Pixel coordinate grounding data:
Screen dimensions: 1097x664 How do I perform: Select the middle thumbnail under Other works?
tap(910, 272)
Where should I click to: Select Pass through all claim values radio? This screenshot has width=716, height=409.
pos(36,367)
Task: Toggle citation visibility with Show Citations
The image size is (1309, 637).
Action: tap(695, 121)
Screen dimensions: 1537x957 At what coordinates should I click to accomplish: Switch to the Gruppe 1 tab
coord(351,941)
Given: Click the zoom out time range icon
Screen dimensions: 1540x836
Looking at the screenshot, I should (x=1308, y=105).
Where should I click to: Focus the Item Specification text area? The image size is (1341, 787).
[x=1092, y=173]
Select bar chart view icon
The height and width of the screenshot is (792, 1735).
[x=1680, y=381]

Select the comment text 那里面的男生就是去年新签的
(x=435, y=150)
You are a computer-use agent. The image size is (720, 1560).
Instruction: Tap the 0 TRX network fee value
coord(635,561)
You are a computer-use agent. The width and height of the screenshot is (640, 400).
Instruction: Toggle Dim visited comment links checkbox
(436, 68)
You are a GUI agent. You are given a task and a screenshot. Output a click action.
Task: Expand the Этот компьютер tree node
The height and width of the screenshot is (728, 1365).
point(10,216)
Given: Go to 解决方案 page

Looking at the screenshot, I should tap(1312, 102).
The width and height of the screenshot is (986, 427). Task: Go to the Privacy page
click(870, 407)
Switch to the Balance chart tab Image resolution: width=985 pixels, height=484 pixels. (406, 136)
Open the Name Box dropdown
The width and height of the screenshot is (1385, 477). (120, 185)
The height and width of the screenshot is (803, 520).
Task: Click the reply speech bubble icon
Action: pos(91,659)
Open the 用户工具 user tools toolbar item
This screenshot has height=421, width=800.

Task statement :: Starting at the line that contains "Open the 用户工具 user tools toolbar item", retype each line through the last one in the records, both included, and add nothing.

Problem solution ::
Open the 用户工具 user tools toolbar item
This screenshot has height=421, width=800.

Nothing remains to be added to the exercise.